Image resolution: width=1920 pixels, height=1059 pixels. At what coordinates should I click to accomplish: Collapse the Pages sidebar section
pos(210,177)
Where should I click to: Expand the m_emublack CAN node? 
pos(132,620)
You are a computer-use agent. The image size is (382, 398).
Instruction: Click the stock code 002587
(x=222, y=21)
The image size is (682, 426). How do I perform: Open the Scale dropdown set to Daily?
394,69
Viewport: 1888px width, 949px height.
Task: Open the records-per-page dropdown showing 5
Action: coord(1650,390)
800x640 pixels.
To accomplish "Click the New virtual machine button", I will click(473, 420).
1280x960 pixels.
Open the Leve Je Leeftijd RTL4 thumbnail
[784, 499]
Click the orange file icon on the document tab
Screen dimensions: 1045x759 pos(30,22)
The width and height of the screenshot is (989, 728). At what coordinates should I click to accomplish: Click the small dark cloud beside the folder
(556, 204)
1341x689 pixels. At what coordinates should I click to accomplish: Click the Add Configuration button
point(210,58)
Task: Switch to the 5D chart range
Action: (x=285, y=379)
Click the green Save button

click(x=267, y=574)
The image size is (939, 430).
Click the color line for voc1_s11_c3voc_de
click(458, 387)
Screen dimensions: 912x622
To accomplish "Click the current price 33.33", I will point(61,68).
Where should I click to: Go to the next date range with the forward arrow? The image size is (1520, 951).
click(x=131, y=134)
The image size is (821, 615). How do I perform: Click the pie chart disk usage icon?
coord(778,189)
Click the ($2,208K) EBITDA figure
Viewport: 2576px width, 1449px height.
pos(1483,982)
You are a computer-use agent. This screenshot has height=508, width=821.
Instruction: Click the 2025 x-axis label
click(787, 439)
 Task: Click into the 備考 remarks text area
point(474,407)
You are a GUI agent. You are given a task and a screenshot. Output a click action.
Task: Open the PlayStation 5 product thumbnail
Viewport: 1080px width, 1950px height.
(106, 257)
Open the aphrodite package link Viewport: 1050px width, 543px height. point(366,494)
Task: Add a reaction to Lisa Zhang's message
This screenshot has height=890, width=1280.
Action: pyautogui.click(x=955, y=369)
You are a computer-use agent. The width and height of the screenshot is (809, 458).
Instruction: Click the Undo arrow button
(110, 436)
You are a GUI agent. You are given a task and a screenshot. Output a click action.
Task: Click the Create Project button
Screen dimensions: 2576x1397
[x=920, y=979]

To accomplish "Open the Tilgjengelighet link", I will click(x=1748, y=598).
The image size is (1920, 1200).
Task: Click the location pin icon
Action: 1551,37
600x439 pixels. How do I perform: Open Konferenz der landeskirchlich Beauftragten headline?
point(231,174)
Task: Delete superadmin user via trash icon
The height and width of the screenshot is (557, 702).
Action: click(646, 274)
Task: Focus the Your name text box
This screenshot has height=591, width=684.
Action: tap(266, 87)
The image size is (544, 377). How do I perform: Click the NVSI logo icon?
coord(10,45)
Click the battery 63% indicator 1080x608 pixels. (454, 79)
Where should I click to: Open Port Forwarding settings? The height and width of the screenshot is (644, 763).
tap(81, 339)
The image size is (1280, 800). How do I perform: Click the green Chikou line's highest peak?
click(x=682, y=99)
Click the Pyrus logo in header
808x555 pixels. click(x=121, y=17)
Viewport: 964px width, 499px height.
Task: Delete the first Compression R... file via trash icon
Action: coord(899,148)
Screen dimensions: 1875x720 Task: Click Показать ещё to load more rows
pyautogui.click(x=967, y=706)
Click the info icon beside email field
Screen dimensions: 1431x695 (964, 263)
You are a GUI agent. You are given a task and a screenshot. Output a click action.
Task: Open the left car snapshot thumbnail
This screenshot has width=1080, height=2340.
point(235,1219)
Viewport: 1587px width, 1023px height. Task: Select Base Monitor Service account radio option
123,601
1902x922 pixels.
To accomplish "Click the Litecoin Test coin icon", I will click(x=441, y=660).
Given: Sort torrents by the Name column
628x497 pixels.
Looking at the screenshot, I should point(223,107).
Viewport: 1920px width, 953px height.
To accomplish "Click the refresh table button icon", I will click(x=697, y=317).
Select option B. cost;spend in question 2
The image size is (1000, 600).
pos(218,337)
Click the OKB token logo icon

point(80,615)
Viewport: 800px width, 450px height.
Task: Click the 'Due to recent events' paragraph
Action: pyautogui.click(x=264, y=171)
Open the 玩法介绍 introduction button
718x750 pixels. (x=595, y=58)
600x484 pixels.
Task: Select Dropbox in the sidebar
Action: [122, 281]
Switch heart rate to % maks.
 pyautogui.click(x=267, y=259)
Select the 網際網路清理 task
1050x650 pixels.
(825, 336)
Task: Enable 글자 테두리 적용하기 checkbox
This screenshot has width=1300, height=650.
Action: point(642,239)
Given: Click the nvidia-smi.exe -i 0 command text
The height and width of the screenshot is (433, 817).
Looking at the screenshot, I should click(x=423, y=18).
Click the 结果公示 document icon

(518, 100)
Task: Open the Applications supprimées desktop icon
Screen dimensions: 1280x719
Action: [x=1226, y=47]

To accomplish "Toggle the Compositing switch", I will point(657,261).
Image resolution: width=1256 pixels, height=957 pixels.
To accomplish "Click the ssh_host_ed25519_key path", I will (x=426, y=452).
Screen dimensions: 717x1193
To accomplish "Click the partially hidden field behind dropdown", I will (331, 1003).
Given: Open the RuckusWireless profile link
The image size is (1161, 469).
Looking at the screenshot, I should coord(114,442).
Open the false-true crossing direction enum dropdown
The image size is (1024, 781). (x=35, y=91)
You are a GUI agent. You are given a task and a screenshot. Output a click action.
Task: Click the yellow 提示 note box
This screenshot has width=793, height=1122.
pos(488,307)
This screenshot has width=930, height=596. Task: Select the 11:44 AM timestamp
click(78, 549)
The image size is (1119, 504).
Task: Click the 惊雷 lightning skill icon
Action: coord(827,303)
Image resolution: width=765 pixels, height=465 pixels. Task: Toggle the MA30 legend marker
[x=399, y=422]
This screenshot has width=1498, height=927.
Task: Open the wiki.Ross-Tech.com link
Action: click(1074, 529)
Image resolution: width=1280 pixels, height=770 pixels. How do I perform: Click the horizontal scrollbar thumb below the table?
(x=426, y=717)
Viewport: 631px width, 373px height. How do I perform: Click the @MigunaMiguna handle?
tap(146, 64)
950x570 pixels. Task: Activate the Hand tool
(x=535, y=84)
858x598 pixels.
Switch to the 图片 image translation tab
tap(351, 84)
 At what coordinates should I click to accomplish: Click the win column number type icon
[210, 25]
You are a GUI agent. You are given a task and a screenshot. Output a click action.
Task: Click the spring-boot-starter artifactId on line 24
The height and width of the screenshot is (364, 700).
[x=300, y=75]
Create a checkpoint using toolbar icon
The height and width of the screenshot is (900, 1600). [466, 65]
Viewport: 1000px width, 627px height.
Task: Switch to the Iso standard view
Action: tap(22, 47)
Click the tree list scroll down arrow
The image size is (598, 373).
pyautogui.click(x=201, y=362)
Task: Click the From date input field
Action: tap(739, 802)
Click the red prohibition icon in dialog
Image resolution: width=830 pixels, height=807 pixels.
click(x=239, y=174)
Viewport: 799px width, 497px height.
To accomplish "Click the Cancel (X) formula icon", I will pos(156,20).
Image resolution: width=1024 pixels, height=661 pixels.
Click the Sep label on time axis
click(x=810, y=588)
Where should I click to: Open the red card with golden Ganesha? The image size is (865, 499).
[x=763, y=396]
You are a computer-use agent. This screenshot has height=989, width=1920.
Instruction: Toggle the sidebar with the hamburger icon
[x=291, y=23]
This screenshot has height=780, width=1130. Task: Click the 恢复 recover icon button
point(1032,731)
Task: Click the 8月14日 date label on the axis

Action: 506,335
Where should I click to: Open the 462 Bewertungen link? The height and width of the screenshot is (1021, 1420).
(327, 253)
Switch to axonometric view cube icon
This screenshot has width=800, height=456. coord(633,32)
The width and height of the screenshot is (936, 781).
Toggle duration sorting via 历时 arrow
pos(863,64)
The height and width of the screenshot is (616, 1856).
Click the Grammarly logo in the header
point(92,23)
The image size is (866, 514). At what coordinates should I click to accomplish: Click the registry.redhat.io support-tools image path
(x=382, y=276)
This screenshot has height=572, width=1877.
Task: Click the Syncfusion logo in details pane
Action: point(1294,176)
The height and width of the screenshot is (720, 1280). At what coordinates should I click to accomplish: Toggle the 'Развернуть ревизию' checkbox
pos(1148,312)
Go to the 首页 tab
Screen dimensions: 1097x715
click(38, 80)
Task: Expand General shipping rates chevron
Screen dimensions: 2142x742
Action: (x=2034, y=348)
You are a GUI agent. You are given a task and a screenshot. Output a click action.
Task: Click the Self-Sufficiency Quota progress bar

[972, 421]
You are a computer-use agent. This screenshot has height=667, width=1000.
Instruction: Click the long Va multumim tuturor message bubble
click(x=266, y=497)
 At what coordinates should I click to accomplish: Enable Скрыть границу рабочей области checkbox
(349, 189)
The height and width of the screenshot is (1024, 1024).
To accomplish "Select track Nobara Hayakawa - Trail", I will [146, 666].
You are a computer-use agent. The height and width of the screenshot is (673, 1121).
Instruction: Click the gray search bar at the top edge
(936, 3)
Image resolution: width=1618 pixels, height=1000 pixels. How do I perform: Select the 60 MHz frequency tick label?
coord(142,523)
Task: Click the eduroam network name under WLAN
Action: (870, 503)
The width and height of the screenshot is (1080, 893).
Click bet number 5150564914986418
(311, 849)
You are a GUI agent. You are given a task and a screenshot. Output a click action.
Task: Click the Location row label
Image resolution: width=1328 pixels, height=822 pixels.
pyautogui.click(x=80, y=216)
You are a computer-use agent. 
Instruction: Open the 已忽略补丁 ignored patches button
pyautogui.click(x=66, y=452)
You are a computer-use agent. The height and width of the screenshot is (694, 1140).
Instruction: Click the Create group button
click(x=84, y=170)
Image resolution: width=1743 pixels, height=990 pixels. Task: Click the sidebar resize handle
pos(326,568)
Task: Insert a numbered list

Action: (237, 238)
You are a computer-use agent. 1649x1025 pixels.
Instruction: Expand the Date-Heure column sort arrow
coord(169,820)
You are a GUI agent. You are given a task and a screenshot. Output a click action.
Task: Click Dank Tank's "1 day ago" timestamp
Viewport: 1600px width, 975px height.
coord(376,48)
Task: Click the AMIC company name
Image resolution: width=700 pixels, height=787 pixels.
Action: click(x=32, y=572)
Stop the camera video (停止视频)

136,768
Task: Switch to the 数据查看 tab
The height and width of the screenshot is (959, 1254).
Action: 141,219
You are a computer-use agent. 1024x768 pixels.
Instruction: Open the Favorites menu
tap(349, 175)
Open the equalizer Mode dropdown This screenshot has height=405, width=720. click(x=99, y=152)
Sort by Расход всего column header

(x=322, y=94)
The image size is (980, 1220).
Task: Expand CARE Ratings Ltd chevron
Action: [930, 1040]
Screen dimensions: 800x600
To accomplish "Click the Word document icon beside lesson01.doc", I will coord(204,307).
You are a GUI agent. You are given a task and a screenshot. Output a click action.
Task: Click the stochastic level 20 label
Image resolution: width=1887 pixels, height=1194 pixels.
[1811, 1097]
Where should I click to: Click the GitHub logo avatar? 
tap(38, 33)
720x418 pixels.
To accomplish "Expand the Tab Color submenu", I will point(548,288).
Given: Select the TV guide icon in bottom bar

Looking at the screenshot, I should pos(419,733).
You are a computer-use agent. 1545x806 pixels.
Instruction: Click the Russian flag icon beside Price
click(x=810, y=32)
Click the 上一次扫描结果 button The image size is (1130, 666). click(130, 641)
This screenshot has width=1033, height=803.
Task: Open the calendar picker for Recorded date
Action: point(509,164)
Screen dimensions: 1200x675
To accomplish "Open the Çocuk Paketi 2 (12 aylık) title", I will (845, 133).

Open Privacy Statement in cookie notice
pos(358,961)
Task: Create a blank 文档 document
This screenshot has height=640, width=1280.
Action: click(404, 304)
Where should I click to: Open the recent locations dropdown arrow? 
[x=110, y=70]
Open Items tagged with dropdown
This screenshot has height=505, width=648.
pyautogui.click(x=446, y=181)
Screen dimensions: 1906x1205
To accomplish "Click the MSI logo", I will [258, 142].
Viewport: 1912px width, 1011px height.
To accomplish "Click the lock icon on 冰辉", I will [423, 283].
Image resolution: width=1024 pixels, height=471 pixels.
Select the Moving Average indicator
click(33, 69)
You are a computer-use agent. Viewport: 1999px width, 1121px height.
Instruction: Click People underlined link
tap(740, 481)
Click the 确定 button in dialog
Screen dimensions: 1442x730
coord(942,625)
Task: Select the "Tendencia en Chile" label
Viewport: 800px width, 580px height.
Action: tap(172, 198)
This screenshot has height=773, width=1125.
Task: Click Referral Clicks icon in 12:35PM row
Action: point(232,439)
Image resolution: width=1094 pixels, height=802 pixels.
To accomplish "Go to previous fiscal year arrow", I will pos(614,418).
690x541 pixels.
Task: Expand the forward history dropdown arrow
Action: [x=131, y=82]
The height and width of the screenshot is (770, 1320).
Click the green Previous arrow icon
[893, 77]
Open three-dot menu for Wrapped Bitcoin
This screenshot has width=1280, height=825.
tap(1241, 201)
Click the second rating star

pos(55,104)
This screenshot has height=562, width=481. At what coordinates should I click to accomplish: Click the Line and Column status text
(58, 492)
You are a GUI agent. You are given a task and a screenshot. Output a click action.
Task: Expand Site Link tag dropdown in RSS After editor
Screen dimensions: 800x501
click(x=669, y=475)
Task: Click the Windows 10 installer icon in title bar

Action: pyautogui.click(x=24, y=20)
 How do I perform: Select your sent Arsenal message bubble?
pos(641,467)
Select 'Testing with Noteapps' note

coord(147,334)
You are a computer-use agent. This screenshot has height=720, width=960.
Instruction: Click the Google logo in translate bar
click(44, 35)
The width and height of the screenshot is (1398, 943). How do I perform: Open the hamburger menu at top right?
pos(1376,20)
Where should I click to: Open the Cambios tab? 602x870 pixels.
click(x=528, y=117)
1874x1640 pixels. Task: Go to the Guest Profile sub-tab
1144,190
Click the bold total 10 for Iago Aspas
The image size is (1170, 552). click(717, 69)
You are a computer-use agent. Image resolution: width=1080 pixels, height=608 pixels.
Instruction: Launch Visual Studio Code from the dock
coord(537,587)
━━━
#### Your instructions:
"Task: Add a reaction to Lisa Zhang's message" marks the last line to print; print everything from the first line of the data through that line, unchanged, and nothing more.

#### Exercise response:
Image resolution: width=1920 pixels, height=1059 pixels. At what coordinates should I click to accomplish: Collapse the Pages sidebar section
pos(210,177)
Where should I click to: Expand the m_emublack CAN node? 
pos(132,620)
You are a computer-use agent. The image size is (382, 398).
Instruction: Click the stock code 002587
(x=222, y=21)
The image size is (682, 426). How do I perform: Open the Scale dropdown set to Daily?
394,69
Viewport: 1888px width, 949px height.
Task: Open the records-per-page dropdown showing 5
Action: coord(1650,390)
800x640 pixels.
To accomplish "Click the New virtual machine button", I will click(473, 420).
1280x960 pixels.
Open the Leve Je Leeftijd RTL4 thumbnail
[784, 499]
Click the orange file icon on the document tab
Screen dimensions: 1045x759 pos(30,22)
The width and height of the screenshot is (989, 728). At what coordinates should I click to accomplish: Click the small dark cloud beside the folder
(556, 204)
1341x689 pixels. At what coordinates should I click to accomplish: Click the Add Configuration button
point(210,58)
Task: Switch to the 5D chart range
Action: (x=285, y=379)
Click the green Save button

click(x=267, y=574)
The image size is (939, 430).
Click the color line for voc1_s11_c3voc_de
click(458, 387)
Screen dimensions: 912x622
To accomplish "Click the current price 33.33", I will point(61,68).
Where should I click to: Go to the next date range with the forward arrow? The image size is (1520, 951).
click(x=131, y=134)
The image size is (821, 615). How do I perform: Click the pie chart disk usage icon?
coord(778,189)
Click the ($2,208K) EBITDA figure
Viewport: 2576px width, 1449px height.
pos(1483,982)
You are a computer-use agent. This screenshot has height=508, width=821.
Instruction: Click the 2025 x-axis label
click(787, 439)
 Task: Click into the 備考 remarks text area
point(474,407)
You are a GUI agent. You are given a task and a screenshot. Output a click action.
Task: Open the PlayStation 5 product thumbnail
Viewport: 1080px width, 1950px height.
(106, 257)
Open the aphrodite package link Viewport: 1050px width, 543px height. point(366,494)
Task: Add a reaction to Lisa Zhang's message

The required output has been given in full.